Wednesday, March 28, 2012
Raising Funny Kids 9: Finding Nemo Unbunked
If biology is not your child's all-time favorite class, this post is for you...
According to the 6th definition in the Urban Dictionary, biology: the scientific study of life, is "the worst class in the world. it makes freshman year suck more than it should."
Followed by the insightful:
biology sucks a**
i hate biology
i'm failing biology
Disney / Pixar's "Finding Nemo" is a story about a timid clownfish, or Amphiprion akindynos to you and me, that sets out on a journey to bring his son home after he is scooped up by a diver in the Great Barrier Reef.
Nemo, like most of the heroes and heroines of Disney's films, comes from an unstable family background; most are either orphaned or have no mothers.
Nemo is an only child. His mother Coral, along with her other eggs, was eaten before he was hatched by a barracuda leaving his father, Marlin, to take care of their only son.
All Clownfish are born males. When they are adults, the largest and most dominant fish of the group will undergo a gender change, and become a female. The second largest usually becomes the breeding male, while all the other fish remain juveniles and gender-neutral. If the breeding female disappears, the breeding male will change to a female, and so on.
If Marlin had been the dominant male, he would have changed to a female. While many sites purport that Marlin would have turned into "a Marleen," we know that Marlin wasn't the most masculine Clownfish in the world.

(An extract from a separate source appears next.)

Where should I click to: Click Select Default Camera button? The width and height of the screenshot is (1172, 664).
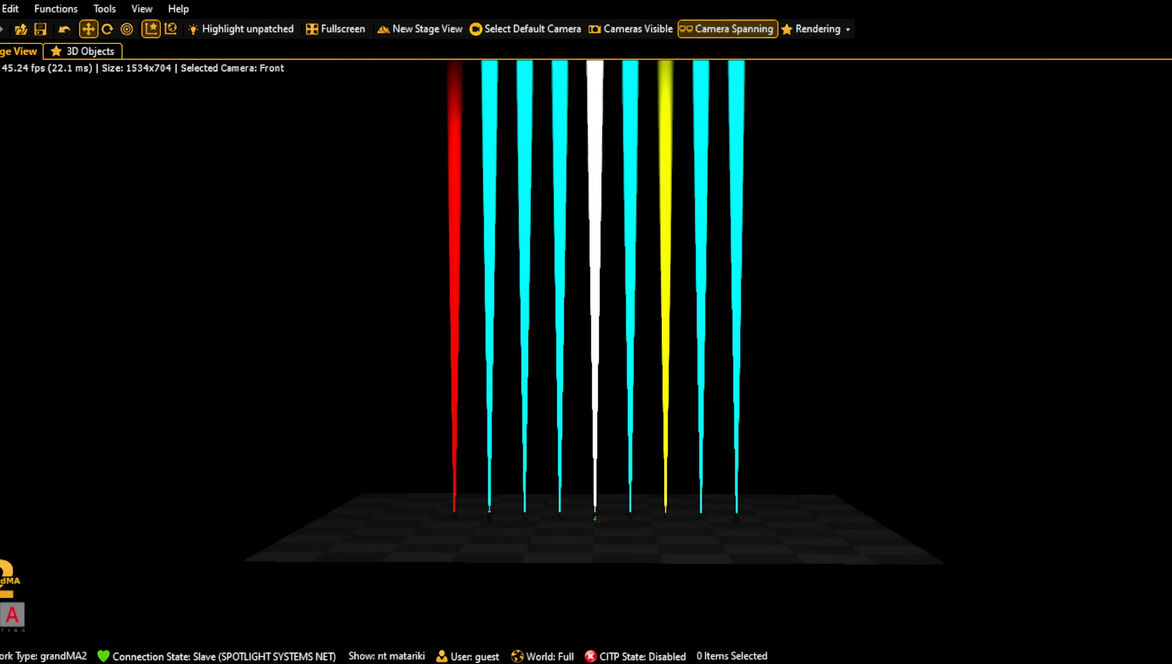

He was apprehensive, fearful, easily frightened, nervous, and let's admit it, downright wimpish.
Irrespective of whether you think Marlin would have turned into a female or remained a slightly wimpy male, one thing is for certain, if biology class were taught as a strategy to debunk the many errors we see in story books and films, kids would probably redefine it as:
biology: a cool class that helps you learn how to pronounce really hard words while debunking mistakes found in books and in the movies. it also comes in handy if someone wants to try to figure out how to transfer our consciousness into a symbiotic material capable of uninterrupted consciousness, allowing us to live forever.
Bio's not so bad if you know how to make it relevant. In fact, most of the classes we force our children study wouldn't be so bad if we started with the highlights and cool parts before drilling down into details. Learning happens AFTER a subject has sparked our interest, not before.